WORK TASK →
Using the records below, repeat exactly the lines from the one holding "Given: Click the left axis 27.5 value label" through the one holding "Task: Click the AWS", both ends included, and no others.

☆ ☆ ☆ ☆

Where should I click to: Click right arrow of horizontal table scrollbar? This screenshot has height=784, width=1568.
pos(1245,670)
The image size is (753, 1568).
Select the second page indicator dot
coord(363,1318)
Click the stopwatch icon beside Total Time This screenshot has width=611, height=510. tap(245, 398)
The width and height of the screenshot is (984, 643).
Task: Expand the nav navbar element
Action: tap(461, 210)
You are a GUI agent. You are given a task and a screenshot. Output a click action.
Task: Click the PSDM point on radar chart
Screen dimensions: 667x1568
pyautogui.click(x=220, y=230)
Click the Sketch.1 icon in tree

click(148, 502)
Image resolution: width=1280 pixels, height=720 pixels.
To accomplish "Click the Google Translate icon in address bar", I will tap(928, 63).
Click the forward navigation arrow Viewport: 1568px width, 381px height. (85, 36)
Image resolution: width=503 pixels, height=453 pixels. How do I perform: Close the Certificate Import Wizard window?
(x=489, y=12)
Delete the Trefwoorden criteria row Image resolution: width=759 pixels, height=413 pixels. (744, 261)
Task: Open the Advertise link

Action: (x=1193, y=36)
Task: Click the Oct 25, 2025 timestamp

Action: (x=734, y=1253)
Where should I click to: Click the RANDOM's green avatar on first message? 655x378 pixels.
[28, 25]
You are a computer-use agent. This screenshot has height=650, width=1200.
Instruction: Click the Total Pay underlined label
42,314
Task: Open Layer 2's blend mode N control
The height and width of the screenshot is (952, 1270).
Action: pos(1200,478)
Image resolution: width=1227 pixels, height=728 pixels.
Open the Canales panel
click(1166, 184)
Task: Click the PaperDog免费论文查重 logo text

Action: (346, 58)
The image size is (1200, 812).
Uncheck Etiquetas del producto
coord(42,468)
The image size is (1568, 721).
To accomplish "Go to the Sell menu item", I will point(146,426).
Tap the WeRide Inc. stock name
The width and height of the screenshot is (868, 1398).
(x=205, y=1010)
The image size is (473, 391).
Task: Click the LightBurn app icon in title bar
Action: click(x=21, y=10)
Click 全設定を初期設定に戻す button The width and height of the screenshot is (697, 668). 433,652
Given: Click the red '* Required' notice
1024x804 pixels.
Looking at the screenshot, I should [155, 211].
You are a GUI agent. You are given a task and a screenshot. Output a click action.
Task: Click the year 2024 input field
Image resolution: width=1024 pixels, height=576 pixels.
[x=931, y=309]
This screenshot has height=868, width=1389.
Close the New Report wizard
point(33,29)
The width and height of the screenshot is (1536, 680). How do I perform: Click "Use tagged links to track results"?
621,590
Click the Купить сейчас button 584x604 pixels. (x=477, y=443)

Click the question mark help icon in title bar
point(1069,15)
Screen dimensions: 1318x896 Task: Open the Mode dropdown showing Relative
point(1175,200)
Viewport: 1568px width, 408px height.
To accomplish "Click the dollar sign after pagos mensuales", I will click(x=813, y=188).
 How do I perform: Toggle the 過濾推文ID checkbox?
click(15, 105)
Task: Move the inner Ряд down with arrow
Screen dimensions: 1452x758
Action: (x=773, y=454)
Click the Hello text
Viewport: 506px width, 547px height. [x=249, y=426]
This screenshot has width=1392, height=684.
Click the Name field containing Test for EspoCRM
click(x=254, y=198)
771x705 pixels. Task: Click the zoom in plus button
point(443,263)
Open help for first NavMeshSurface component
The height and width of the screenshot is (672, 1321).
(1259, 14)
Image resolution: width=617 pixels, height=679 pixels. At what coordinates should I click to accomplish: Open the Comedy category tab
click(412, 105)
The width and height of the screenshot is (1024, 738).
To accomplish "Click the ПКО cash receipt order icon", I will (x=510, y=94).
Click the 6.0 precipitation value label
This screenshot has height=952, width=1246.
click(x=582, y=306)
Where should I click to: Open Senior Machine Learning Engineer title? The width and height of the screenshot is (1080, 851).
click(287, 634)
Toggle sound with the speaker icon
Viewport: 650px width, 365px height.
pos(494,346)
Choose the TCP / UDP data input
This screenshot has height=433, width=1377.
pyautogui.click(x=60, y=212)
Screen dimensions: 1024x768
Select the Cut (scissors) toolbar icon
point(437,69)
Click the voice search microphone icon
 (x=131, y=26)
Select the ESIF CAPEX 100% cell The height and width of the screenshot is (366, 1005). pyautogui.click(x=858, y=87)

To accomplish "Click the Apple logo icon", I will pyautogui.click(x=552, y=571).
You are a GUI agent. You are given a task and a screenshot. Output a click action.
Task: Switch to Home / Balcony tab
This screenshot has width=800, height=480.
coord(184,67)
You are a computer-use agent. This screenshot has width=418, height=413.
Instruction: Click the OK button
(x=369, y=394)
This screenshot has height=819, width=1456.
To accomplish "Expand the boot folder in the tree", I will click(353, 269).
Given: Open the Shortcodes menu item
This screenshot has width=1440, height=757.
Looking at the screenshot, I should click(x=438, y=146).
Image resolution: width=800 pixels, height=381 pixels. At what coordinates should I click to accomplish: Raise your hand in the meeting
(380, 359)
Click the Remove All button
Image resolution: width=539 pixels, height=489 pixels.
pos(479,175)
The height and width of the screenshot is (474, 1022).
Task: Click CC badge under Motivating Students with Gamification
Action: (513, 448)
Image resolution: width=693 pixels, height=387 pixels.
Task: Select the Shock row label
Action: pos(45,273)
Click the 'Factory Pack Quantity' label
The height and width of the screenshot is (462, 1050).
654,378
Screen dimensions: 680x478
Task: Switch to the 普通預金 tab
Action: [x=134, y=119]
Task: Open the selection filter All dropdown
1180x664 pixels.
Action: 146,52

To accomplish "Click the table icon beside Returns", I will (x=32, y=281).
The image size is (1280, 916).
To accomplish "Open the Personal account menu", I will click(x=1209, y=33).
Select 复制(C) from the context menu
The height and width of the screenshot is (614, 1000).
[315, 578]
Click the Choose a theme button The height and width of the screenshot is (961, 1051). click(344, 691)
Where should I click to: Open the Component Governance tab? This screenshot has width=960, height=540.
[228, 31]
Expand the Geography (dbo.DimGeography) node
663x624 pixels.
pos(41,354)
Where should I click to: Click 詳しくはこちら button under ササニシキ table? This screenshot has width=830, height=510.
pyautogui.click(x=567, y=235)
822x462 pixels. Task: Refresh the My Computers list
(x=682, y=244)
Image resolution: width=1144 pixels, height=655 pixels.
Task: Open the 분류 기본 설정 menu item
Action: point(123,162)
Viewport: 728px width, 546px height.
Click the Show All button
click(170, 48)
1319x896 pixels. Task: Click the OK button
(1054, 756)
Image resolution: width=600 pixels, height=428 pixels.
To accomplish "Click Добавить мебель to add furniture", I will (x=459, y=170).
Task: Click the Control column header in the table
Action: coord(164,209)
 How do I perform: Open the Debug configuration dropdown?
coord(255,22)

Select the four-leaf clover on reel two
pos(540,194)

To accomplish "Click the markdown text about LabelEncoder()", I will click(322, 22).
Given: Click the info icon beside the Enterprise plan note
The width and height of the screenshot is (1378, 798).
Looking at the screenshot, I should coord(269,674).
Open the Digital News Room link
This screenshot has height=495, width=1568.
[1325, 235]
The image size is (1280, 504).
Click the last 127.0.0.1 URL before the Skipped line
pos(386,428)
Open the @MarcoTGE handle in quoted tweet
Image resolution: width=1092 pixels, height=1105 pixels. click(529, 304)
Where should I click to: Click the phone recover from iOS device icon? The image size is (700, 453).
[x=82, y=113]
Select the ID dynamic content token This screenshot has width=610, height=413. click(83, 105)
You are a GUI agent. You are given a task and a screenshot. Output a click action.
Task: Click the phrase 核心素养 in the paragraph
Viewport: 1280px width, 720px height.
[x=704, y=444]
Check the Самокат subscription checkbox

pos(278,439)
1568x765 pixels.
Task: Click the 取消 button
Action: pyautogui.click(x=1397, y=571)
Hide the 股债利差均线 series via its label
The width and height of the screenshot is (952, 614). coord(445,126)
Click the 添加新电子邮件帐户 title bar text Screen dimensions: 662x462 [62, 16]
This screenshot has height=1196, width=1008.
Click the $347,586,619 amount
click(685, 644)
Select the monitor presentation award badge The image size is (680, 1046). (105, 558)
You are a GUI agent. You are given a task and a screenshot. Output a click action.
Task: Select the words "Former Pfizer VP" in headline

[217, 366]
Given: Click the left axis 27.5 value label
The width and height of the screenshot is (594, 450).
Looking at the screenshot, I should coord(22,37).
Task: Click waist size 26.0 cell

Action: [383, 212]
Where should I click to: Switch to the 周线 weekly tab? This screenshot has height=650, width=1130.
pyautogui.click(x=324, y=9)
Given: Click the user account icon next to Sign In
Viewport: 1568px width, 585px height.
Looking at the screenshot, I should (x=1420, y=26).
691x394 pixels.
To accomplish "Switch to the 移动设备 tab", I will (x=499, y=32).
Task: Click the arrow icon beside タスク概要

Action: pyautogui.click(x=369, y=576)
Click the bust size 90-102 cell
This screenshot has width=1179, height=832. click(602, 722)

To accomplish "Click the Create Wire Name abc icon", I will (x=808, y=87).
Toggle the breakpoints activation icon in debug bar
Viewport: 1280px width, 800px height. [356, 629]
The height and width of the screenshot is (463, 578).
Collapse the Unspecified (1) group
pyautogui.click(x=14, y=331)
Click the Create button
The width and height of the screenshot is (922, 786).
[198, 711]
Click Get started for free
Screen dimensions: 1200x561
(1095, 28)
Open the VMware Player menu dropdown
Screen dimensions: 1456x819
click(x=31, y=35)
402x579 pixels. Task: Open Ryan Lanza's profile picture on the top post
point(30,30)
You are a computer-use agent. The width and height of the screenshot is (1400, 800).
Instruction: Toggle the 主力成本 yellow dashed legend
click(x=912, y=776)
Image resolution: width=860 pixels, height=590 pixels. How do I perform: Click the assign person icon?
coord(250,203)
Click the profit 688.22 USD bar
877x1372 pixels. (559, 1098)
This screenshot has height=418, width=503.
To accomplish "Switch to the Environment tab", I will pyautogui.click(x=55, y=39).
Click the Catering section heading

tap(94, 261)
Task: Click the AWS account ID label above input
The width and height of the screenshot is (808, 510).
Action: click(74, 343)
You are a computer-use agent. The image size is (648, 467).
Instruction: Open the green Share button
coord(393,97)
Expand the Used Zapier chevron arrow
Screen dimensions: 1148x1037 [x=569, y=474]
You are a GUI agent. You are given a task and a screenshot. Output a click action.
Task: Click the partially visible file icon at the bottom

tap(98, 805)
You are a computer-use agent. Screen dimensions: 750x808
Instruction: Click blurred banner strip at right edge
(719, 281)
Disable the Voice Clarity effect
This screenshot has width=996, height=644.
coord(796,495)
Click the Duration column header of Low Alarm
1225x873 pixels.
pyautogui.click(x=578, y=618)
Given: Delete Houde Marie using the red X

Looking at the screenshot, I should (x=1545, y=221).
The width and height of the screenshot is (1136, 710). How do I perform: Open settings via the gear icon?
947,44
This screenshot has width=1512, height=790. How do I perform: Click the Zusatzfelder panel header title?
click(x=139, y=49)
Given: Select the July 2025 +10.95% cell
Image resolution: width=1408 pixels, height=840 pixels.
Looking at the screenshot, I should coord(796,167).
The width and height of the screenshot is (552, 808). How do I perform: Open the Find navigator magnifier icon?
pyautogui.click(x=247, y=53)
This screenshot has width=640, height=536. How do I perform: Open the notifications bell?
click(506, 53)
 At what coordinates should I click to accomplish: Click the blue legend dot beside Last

☆ ☆ ☆ ☆

ANSWER TO THIS PROBLEM →
Given: Click the left axis 27.5 value label
The width and height of the screenshot is (594, 450).
Looking at the screenshot, I should coord(22,37).
Task: Click waist size 26.0 cell

Action: [383, 212]
Where should I click to: Switch to the 周线 weekly tab? This screenshot has height=650, width=1130.
pyautogui.click(x=324, y=9)
Given: Click the user account icon next to Sign In
Viewport: 1568px width, 585px height.
Looking at the screenshot, I should (x=1420, y=26).
691x394 pixels.
To accomplish "Switch to the 移动设备 tab", I will (x=499, y=32).
Task: Click the arrow icon beside タスク概要

Action: pyautogui.click(x=369, y=576)
Click the bust size 90-102 cell
This screenshot has width=1179, height=832. click(602, 722)

To accomplish "Click the Create Wire Name abc icon", I will (x=808, y=87).
Toggle the breakpoints activation icon in debug bar
Viewport: 1280px width, 800px height. [356, 629]
The height and width of the screenshot is (463, 578).
Collapse the Unspecified (1) group
pyautogui.click(x=14, y=331)
Click the Create button
The width and height of the screenshot is (922, 786).
[198, 711]
Click Get started for free
Screen dimensions: 1200x561
(1095, 28)
Open the VMware Player menu dropdown
Screen dimensions: 1456x819
click(x=31, y=35)
402x579 pixels. Task: Open Ryan Lanza's profile picture on the top post
point(30,30)
You are a computer-use agent. The width and height of the screenshot is (1400, 800).
Instruction: Toggle the 主力成本 yellow dashed legend
click(x=912, y=776)
Image resolution: width=860 pixels, height=590 pixels. How do I perform: Click the assign person icon?
coord(250,203)
Click the profit 688.22 USD bar
877x1372 pixels. (559, 1098)
This screenshot has height=418, width=503.
To accomplish "Switch to the Environment tab", I will pyautogui.click(x=55, y=39).
Click the Catering section heading

tap(94, 261)
Task: Click the AWS account ID label above input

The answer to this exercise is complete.